Menurut istri dari Andrias SS Depari ini, mayoritas perempuan di Indonesia dinilai masih bergantung secara finansial kepada pasangan. Penyebabnya adalah, karena mereka menganggap peran perempuan hanya menjadi pengikut laki-laki. “Tantangan terbesar yang saat ini harus dihadapi kaum perempuan adalah persoalan ekonomi. Karena faktor ekonomi banyak perempuan yang tidak mendapat pekerjaan layak,” ujar ibu dua anak, Leonia (4 tahun) dan Diva (3 tahun) ini.
Menurutnya, perempuan berhak mandiri, mendapatkan kesempatan untuk berprestasi. Perempuan juga harus mandiri secara ekonomi. Namun, kemandirian perempuan ini semestinya juga diimbangi dengan keharmonisan di rumah tangga.
“Memang, perempuan dan laki-laki dalam rumah tangga perlu lebih bijak menyikapi kemandirian perempuan. Bagaimanapun dalam rumah tangga, hanya diperlukan satu nahkoda. Meski bukan berarti satu pihak tunduk kepada pihak lainnya, tanpa saling membebaskan dan memberikan dukungan mengembangkan potensi diri,” kata dia.
Namun, kata dia, terkadang keinginan perempuan untuk mandiri terhalang karena pemikiran patriarki (laki-laki mendominasi perempuan dalam keputusan) sehingga suami takut tersaingi dan merasa tidak nyaman. “Memang suami sebagai nahkoda rumah tangga. Dan perempuan atau istri, jangan sampai menjadi pesaing nahkoda dalam rumah tangga. Karena rumah tangga tidak boleh memiliki dua nahkoda, jika tidak menghendaki kapal rumah tangga tergelincir,” jelasnya.

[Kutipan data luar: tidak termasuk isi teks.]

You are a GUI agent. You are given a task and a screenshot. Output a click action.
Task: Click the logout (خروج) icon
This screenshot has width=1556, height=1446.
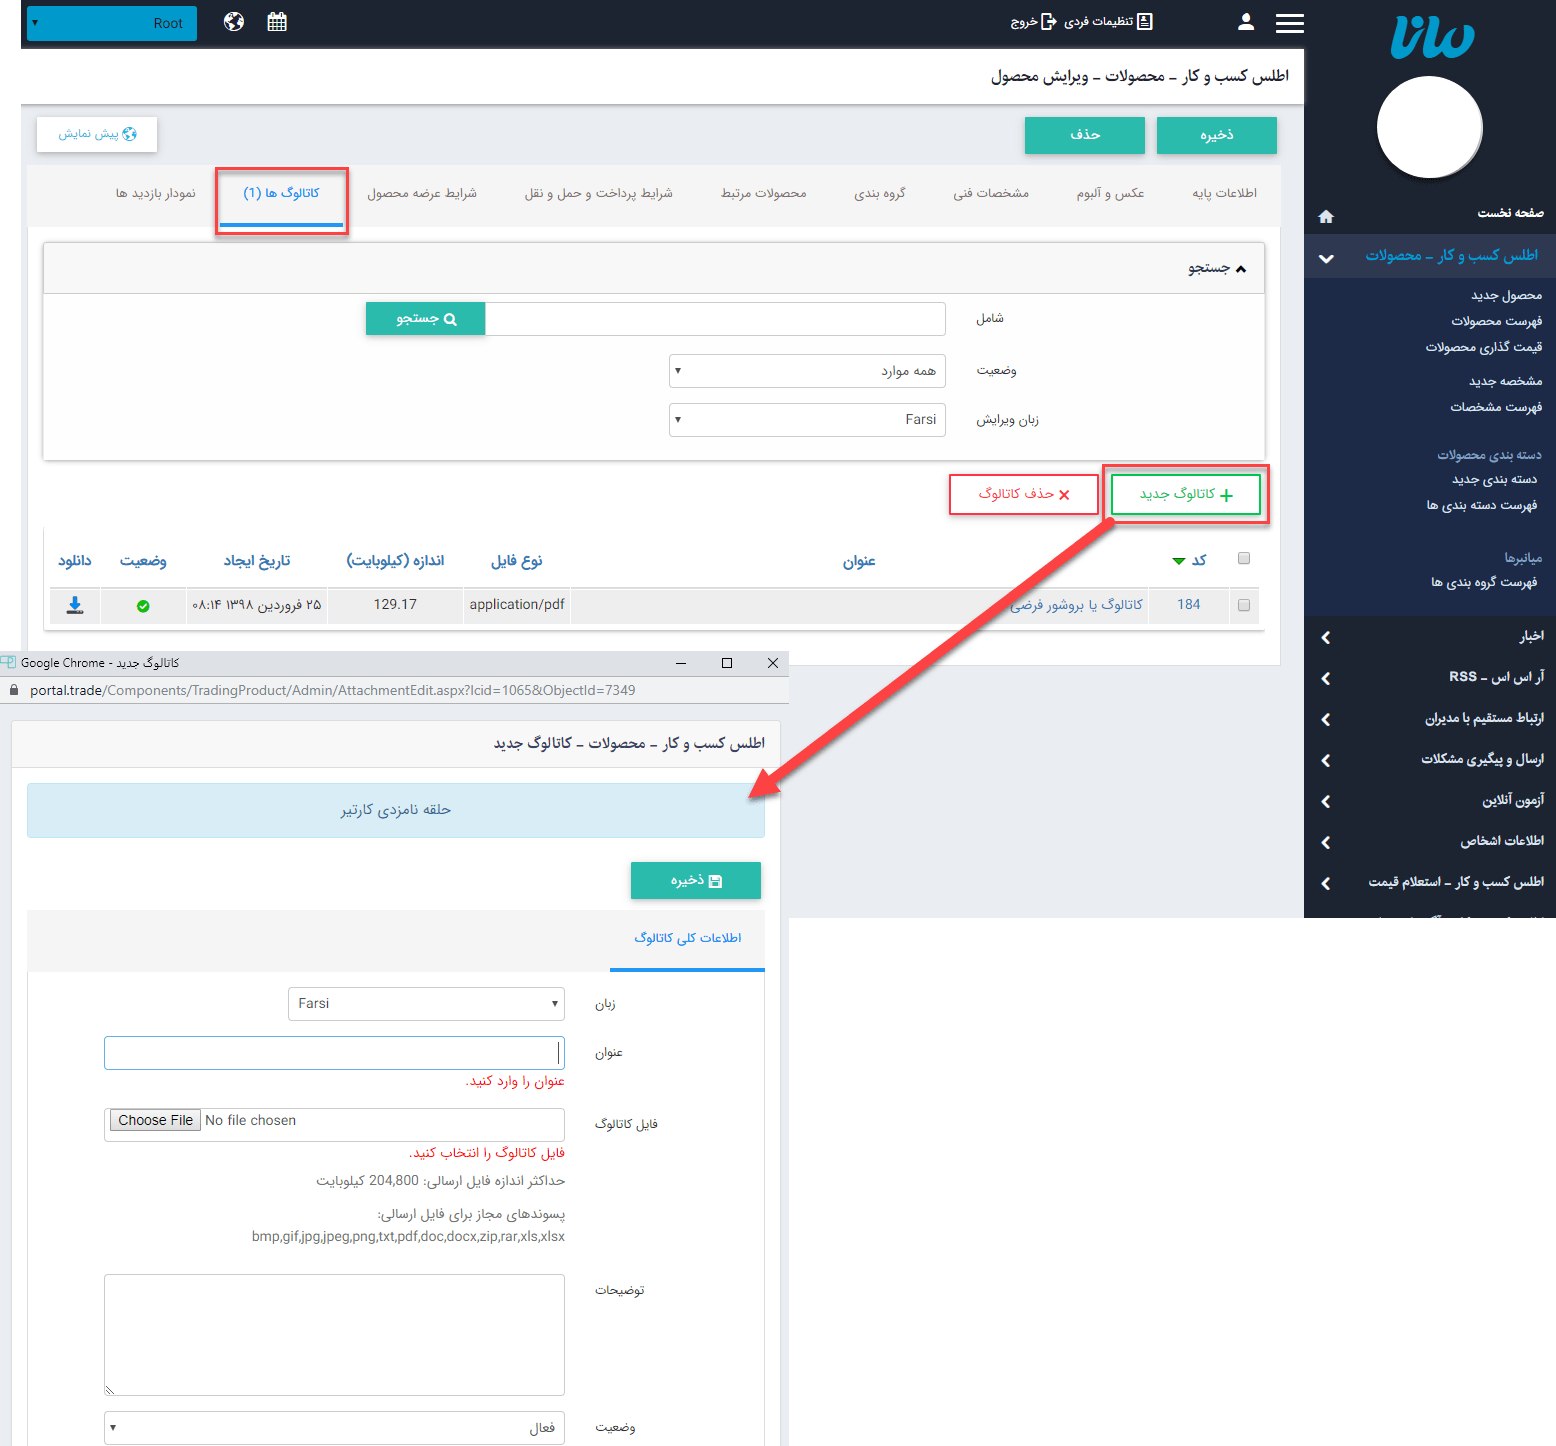[x=1048, y=22]
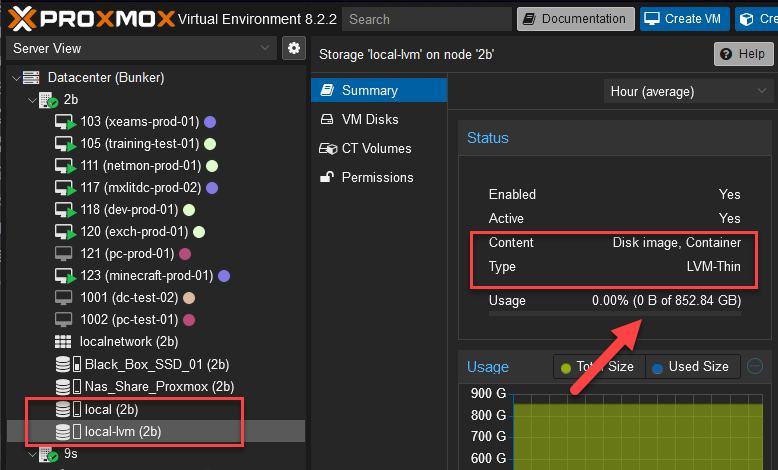Toggle Total Size series in usage chart
Viewport: 778px width, 470px height.
[598, 367]
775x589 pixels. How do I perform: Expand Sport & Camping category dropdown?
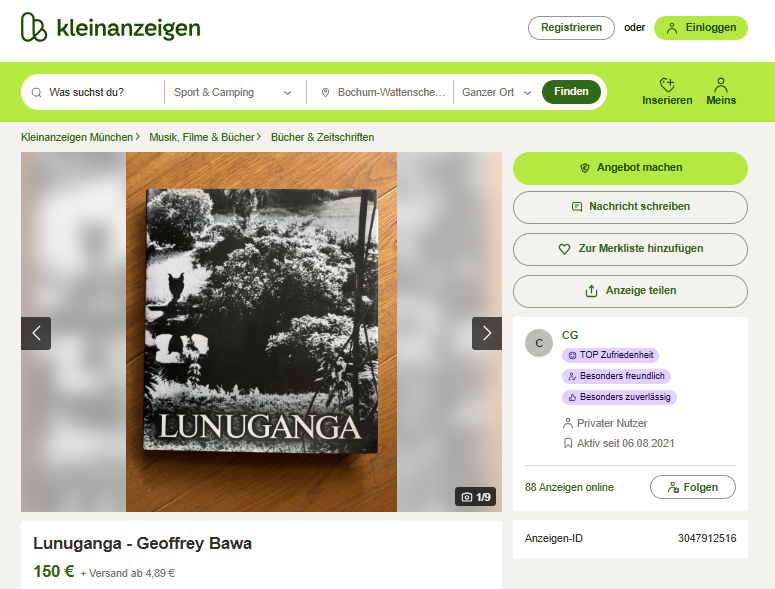click(x=233, y=92)
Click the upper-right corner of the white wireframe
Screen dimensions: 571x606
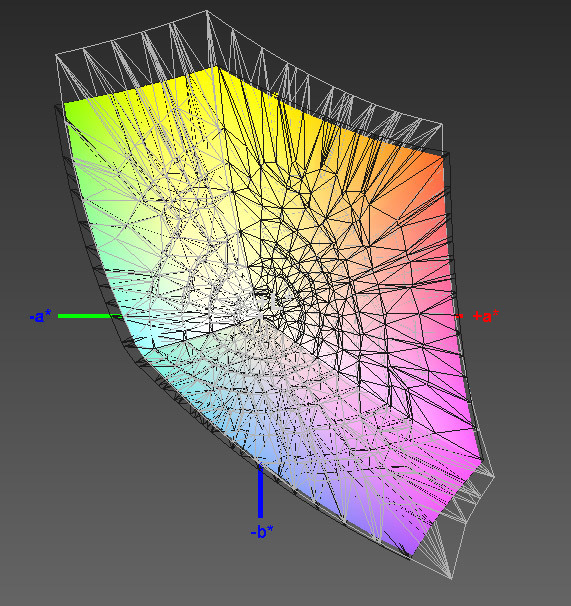coord(442,124)
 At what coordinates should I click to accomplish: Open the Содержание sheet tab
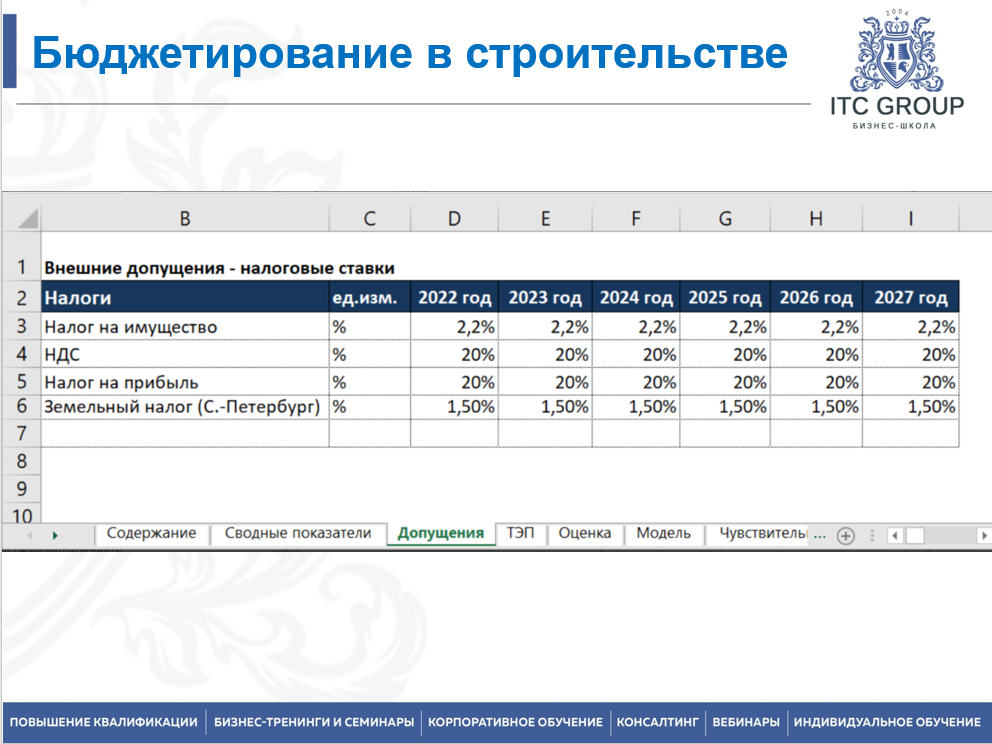(151, 533)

Meski istri harus berprestasi, kata dia, harus tetap menghormati peran suami. Begitupula sebagai suami, hendaknya ia mendukung prestasi istri. “Laki-laki bukan justru merasa tidak nyaman dengan prestasi pasangannya. Karena perempuan berkualitas merupakan pilar keluarga berkualitas,” kata dia.
Untungnya, wanita yang hobi Bally Dancer dan travelling ini tak terhalang untuk menjadi ibu rumah tangga yang mandiri. Suaminya selalu mendukung untuk bisa mandiri. “Syukurnya, suamiku sepenuhnya mendukung. Jadi tidak ada masalah dengan pekerjaanku,” kata dia.
Sebagai ibu rumah tangga dan menjadi pengusaha wanita, Lidya pun tak mau lupa perannya sebagai ibu rumah tangga. “Saya tetap meluangkan waktu untuk anak, terpenting bagi saya adalah kualitas pertemuan bersama anak, bukan banyaknya pertemuan. Buat apa kalau tiap detik bersama anak tapi kita tidak memberikan kualitas terbaik,” kata dia.
Sebagai seorang wirausahawati, seorang istri, juga seorang ibu bagi kedua anaknya, dengan segala aktifitas dan kesibukan yang melelahkan, Lidya mengaku tetap bangga menjadi seorang wanita. “Saya bangga menjadi wanita. Saya juga yakin wanita Indonesia adalah wanita yang tangguh dan mandiri,” serunya.
Ia juga berpesan, bukan saatnya lagi wanita hanya diam berpangku tangan di rumah. Wanita harus berkarya, harus membawa pengaruh positif di dalam keluarga maupun di dalam lingkungan sosial. Intinya, wanita harus mandiri! (laila azizah)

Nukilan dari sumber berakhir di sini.